Jessica was great at giving ongoing feedback to the whole class when she noticed trends. I remember watching them nodding thoughtfully as she pointed out that many of them were still “developing” in deliberation because they were just developing the confidence “to raise issues and considerations that are important but may complicate discussion.” It was also pretty exciting watching her figure out how to manage the logistics of triangulating her collection of assessment evidence and adjusting her record of where students were in their competency development as they learned and grew.


So, what could have inspired students to design their own, very authentic, collaborative final project about emergency plans in our province?

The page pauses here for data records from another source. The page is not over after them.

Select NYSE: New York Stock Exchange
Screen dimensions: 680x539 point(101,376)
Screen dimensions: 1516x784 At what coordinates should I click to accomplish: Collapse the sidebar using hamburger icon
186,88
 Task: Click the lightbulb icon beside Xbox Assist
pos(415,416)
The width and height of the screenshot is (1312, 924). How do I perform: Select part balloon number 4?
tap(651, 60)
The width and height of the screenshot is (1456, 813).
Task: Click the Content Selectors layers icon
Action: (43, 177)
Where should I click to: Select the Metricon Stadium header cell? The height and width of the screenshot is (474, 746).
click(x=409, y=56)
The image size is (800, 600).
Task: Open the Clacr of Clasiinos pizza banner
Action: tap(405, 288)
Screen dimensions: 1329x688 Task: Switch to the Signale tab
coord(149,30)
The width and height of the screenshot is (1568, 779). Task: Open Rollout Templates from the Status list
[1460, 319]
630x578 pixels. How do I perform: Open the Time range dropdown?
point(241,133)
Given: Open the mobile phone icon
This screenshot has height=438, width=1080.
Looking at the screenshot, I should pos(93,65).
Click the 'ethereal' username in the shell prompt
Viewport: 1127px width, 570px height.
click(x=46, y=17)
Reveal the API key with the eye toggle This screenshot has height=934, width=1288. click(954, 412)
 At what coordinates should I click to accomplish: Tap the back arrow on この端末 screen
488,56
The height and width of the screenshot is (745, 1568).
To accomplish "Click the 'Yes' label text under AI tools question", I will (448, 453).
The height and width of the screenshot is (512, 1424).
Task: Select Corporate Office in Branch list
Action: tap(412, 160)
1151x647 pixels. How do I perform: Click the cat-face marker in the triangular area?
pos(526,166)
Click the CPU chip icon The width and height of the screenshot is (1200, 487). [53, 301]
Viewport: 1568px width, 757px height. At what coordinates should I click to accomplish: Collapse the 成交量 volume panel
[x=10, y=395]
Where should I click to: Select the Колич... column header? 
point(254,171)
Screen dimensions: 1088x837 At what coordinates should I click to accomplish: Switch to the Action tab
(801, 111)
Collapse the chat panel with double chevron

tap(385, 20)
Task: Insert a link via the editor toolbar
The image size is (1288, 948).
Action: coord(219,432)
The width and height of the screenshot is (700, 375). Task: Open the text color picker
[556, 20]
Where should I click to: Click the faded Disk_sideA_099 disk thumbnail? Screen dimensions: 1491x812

After spending a semester working on simulations and being in communication with experts and decision-makers, it wasn’t surprising that the students wanted to tackle a local real-world problem applicable to their futures. From Paula’s interviews and our observations, we suggest four factors that may have helped students build interest, confidence, and motivation to tackle a local problem.


1. Relationships! Paula interviewed a student who had participated in MUN simulations before, who noted that through this series of deliberations “we’ve developed a relationship where we can talk more freely, and as such we can more accurately express our perspectives but also work collaboratively.”


2. Deliberation: It was fascinating watching students who were accustomed to arguing until blue in the face, now needing to consider multiple policy options and perspectives in groups. A student commented, “I usually just go aggressively with my tactics from the perspective of my country, but on day two of the simulation I realized I needed to be more collaborative.” The policy proposal that they created for Minister Ma required a broad consideration of policy and collaborative decision-making.


3. Disposition: The secret sauce in competency! While research indicates that to have competency students don’t have to just be capable of doing something, they have to feel capable too, we rarely operationalize competency by considering student disposition. An English language learning student spoke to Paula about getting out of her comfort zone: “It always feels great afterwards. I feel good about myself.”


4. Self-efficacy as citizens: We think that by having them grow in their competencies for deliberative dialogue they were able to see the value of themselves as citizens, and in their proven ability to create logical, actionable solutions that were supported by research. The curtain had been drawn back on positions and systems of power and they seemed to feel worthy of a seat at the table. It also deeply resonated with them that they were treated as full citizens with valuable opinions and queries by speakers, such as Jaime Webbe, President of the UN Association in Canada, and MP Patrick Weiler who they held in high regard.


Schools play a key role in civic education. Who were they to give advice and opinions to the Provincial Minister of Emergency Management and Climate Readiness? They are educated citizens of British Columbia and understood that the power and potential of a participatory democracy is only possible when citizens act.